Ook in onderzoek van Hazan et al. (2009) werden geen verschillen gevonden tussen de spraakwaarneming van volwassen dyslectische en normale lezers. Hazan et al. (2009) veronderstelden echter wel dat er een kleine subgroep dyslectici is die problemen blijven hebben met hun spraakwaarneming. Het blijkt dus dat er slechts een minderheid van de dyslectici uitval vertoont op auditieve spraakklankverwerking (Ramus et al., 2002).
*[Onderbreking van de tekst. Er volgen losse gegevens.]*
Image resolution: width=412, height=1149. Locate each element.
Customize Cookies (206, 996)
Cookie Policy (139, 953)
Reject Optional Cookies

Kortom, dat dyslectici subtiele problemen met hun taalperceptie hebben, is in meerdere wetenschappelijke onderzoeken naar voren gekomen (Goswami, 2002; Ziegler et al. 2009). De problemen in de spraakklankverwerking worden mogelijk slechts in een kleine groep dyslectici gevonden en er is minder prominent bewijs voor de aanwezigheid van spraakklankproblemen dan voor fonologische problemen (Tallal, 2004; Goswami, 2002).

Familiair Risico op Dyslexie

Er is een behoorlijke hoeveelheid evidentie voor een grote erfelijke factor op het ontstaan van dyslexie (Boets, De Smedt, Vandewalle, Wouters & Ghesquière, 2010; Pennington & Lefly, 2001; Torppa, Lyytinen, Erskine, Eklund, & Lyytinen, 2010; van Bergen et al., 2011). In diverse onderzoeken komt naar voren dat kinderen met minstens een dyslectische ouder 33 tot 66 procent kans hebben op het ontwikkelen van dyslexie (Boets et al., 2010) Dit terwijl enkel 3 procent van de kinderen zonder dyslectische ouders, dyslexie ontwikkelt (Van Bergen et al, 2011). Hierdoor is het waarschijnlijk dat dyslexie in grote mate erfelijk is (zie ook; Gayan & Olson, 2003). Een aantekening die hierbij gemaakt moet worden is dat gezinnen ook hun omgeving delen en dat omgevingsfactoren ook een rol kunnen spelen.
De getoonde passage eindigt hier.